* SUPPLIED PASSAGE:
Such questions sometimes get reflected in controversial Indian advertising. The 1995 advertising campaign of Tuffs shoes brought to limelight these issues too.
Phoenix International, the owner of Tuffs shoes, was a small, largely unknown sports shoe company. It had extra export shoe stock that it needed to sell in the Indian market; the same Indian market where it would face competition from large well established brands like Reebok and Action. It had to be noticed and seem desirable enough for customers to consider it.
Phoenix approached Ambience Advertising. The company reportedly wanted to sell a large export surplus of sports shoes quickly. They also wanted the shoes to look fashionable.
A visit by the team from Ambience to the company’s shoe factory revealed that the sneakers were great looking. Now, the only issue was that the budget for the advertising was not sufficient for a television campaign. So, a decision was made to run with print advertising.

* SUPPLIED DATA:
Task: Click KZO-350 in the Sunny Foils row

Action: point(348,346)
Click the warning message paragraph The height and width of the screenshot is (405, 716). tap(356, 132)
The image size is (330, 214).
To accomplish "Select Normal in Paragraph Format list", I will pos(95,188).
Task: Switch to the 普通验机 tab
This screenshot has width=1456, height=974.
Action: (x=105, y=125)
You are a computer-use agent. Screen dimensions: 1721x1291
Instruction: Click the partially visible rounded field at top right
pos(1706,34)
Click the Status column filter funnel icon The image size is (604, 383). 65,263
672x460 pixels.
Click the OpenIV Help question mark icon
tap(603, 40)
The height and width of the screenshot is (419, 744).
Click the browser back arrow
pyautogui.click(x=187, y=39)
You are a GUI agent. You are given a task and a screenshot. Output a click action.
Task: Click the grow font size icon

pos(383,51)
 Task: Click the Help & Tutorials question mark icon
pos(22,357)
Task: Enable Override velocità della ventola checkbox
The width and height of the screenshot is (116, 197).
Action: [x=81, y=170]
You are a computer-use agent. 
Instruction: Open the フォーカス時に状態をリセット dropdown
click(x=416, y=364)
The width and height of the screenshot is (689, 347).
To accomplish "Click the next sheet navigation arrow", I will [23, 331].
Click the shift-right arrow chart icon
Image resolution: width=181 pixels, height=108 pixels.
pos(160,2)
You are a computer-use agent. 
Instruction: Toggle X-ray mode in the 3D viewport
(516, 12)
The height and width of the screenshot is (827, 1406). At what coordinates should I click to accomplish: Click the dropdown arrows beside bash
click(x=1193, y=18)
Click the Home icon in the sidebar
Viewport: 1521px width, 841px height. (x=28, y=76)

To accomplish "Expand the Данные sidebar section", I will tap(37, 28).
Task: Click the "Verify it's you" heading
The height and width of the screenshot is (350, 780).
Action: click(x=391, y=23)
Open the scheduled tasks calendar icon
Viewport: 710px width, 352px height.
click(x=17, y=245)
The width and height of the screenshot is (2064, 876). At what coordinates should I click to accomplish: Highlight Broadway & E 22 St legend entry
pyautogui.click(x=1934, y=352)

* EXERCISE INSTRUCTIONS:
1: According to the passage on the Tuffs shoes campaign, why was print advertising chosen instead of television?
2: From the Tuffs shoes passage, print the section starting at "Phoenix approached Ambience" and ending at "with print advertising.".

* THE RESULTS:
1: The advertising budget was not sufficient for a television campaign.

2:
Phoenix approached Ambience Advertising. The company reportedly wanted to sell a large export surplus of sports shoes quickly. They also wanted the shoes to look fashionable.
A visit by the team from Ambience to the company’s shoe factory revealed that the sneakers were great looking. Now, the only issue was that the budget for the advertising was not sufficient for a television campaign. So, a decision was made to run with print advertising.